Preferably, the compressing the laser control unit in step S35 includes the following steps:
s351, inputting the characteristic images into a compression laser control unit, sequentially passing through a 1 multiplied by 1 convolution layer and a 3 multiplied by 3 convolution layers, wherein the two convolution layers can use a width multiplier or a step length to realize the downsampling operation of a model, so as to obtain the characteristic images with reduced characteristic dimensions, and achieve the purpose of reducing the complexity of the model;
s352, feature information activation and data filling are carried out by using a structure with 3 multiplied by 3 and 5 multiplied by 5 depth separable convolution parallel connection, so that more activated feature information can be obtained under the condition that two parallel output dimensions are kept the same, and more effective learning of information by a model is realized;
s353, connecting an update gate after the two depth separable convolution structures for effectively fusing the characteristic information of different branches, and respectively obtaining characteristic images after 3×3 and 5×5 depth separable convolution to enter the update gate;
s354, embedding a forgetting gate and a residual error connection parallel weighted aggregation structure between the two compression structures of S351 and the output of the updating gate, and adding the forgetting gate and the residual error connection parallel weighted aggregation structure with the output of the updating gate, so that the complex utilized characteristics can be screened and attenuated by using a channel attention mechanism and a Sigmoid function; the forget gate and the update gate have the same Softmax gating structure before the global attention pooling layer, and then the output of the forget gate is obtained through a first full connection layer, a batch standardization and activation function layer, a second full connection layer and a Sigmoid function layer respectively;
the Sigmoid function can control the channel weight between (0, 1), so that attenuation of repeated utilization characteristics is effectively realized.

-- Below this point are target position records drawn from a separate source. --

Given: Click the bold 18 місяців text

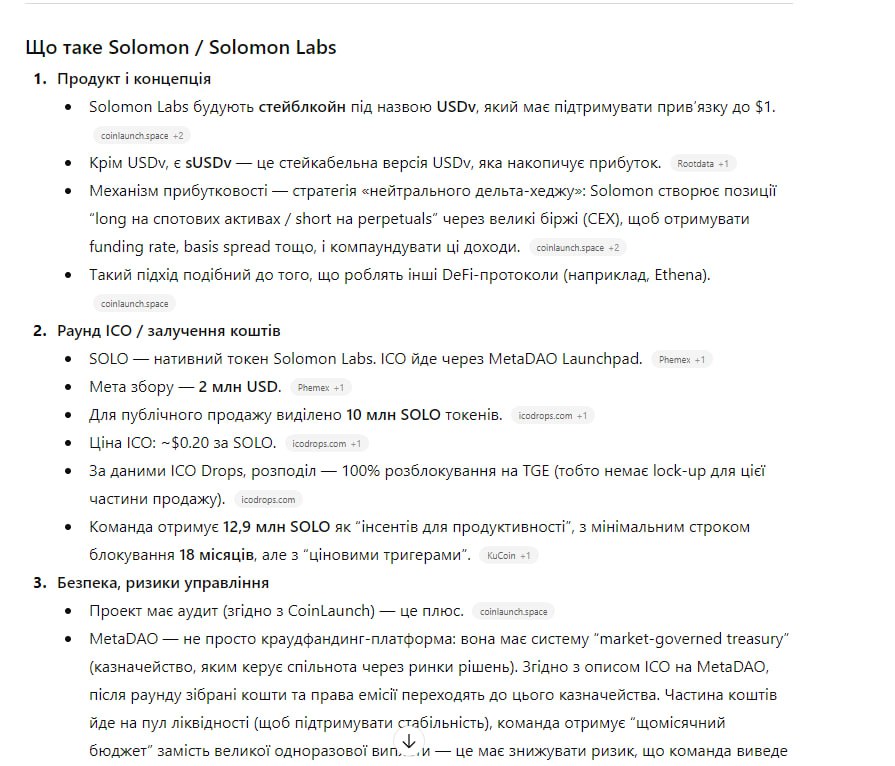Looking at the screenshot, I should click(x=216, y=555).
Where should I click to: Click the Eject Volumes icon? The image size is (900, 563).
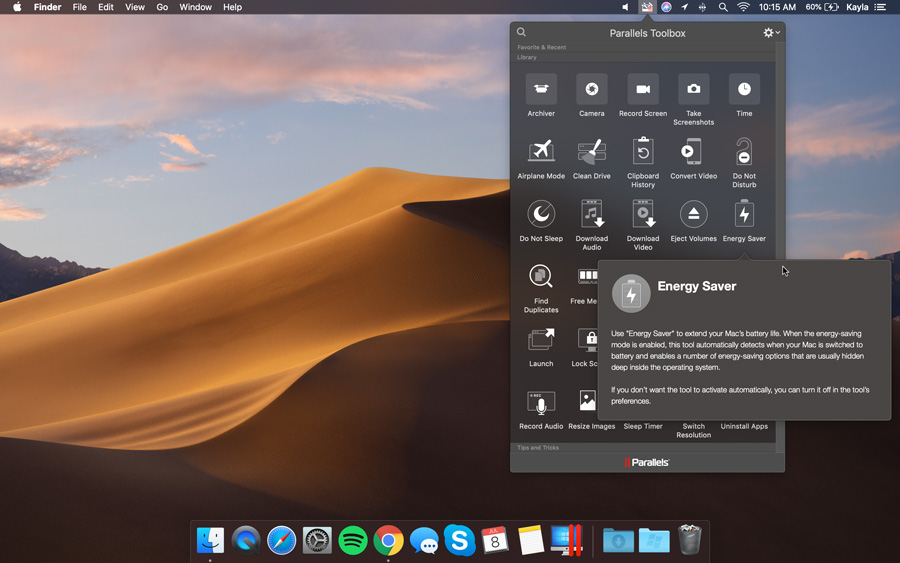pos(693,214)
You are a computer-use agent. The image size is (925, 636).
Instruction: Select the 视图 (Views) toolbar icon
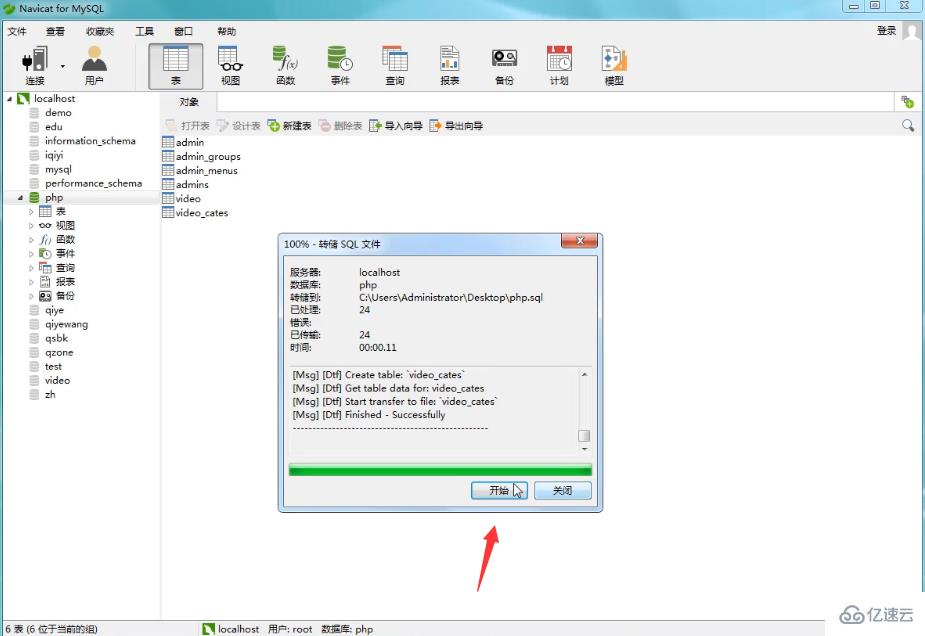[231, 62]
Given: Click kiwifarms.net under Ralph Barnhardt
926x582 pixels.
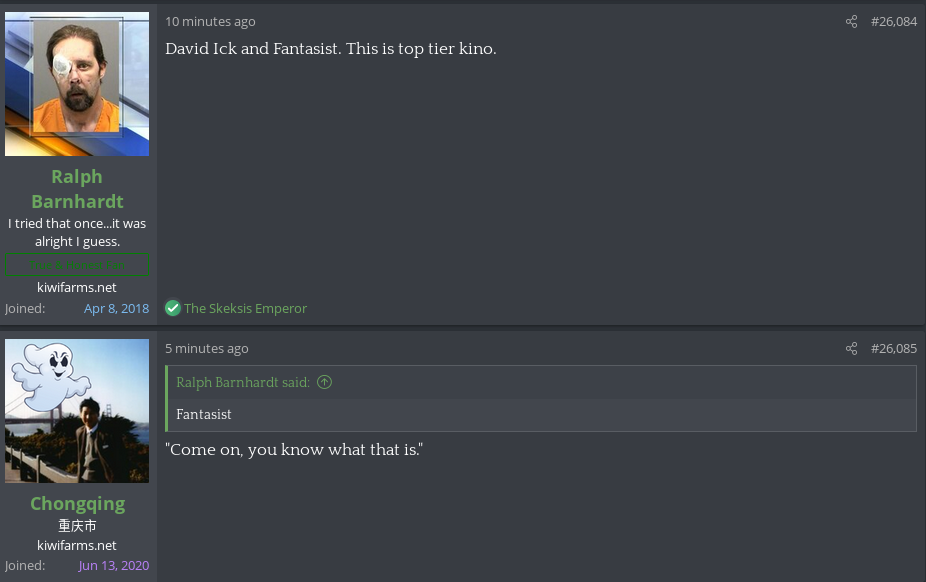Looking at the screenshot, I should [x=77, y=287].
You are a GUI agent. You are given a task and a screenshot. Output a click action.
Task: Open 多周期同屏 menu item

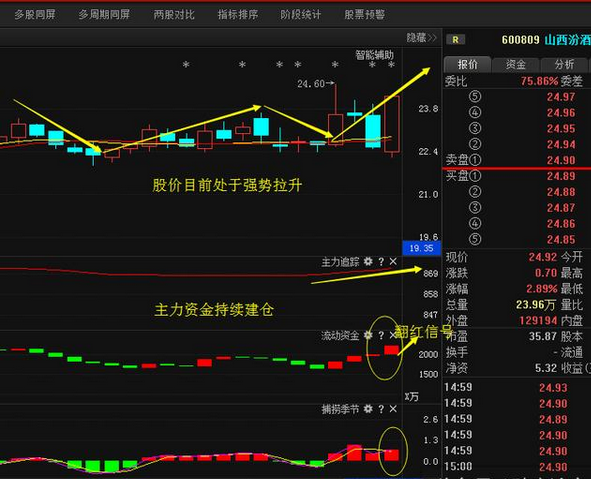click(x=104, y=15)
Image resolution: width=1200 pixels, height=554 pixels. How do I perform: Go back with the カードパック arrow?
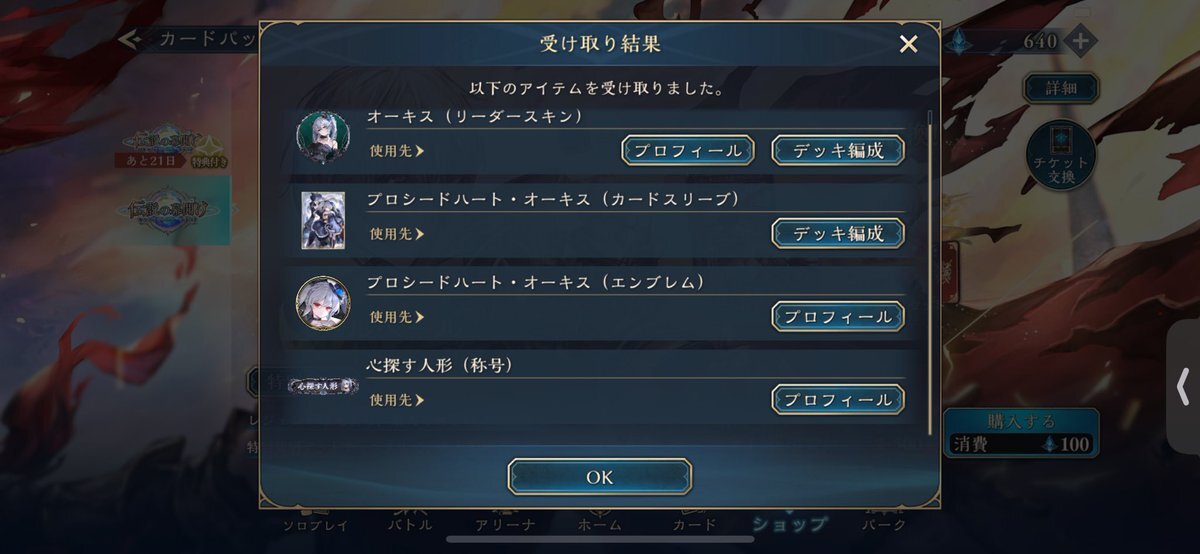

S355, adding the corresponding positions of the final output characteristic diagrams of the update gate and the forget gate to obtain the final output of the compression excitation gate control unit.
Through the steps, efficient propagation of the characteristic information is realized.
Preferably, in the step S353, for the 3×3 branches, the input feature image reduces the channel dimension to 1 by a 1×1 convolution and a Softmax function, so as to implement the attention profile normalization, and obtain a final attention profile descriptor, where each element is expressed as:
in the method, in the process of the invention,the final attention characteristic diagram obtained after the normalization of the Softmax function is represented, and H, W and C respectively represent the length, the width and the channel number of the characteristic diagram; />Representing input feature map->Or (b)Attention feature map obtained through 1×1 convolution kernel;
secondly, image contraction is carried out through the global attention pooling layer respectively, a global context feature map is generated, and each element of the global context feature map can be expressed as:
in the method, in the process of the invention,representing a global context profile obtained by weighting the final profile through global attention pooling,/->A global context feature map element representing a c-th channel;
for 5×5 branches, global context feature maps can be obtained via the same parallel structure
Then, the global context feature map obtained by the two parallel branches is connected on the channel, and the global context feature map is converted into a hidden process feature map through a fully connected layer with a reduction coefficient:
h=W(z 3×3 ||z 5×5 )+b
in the method, in the process of the invention,μ represents a reduction coefficient; />And->Respectively representing the weight and the deviation value of the full connection layer;
then, the hidden process feature map is activated by batch normalization and nonlinear activation functions to obtain a hidden feature map, which can be expressed as:
h′=Tanh{BN[W(z 3×3 ||z 5×5 )+b]}
in the method, in the process of the invention,BN represents batch normalized BatchNorm, tanh represents Tanh () activation function;
this process can improve the efficiency of information fusion and propagation by setting the reduction factor.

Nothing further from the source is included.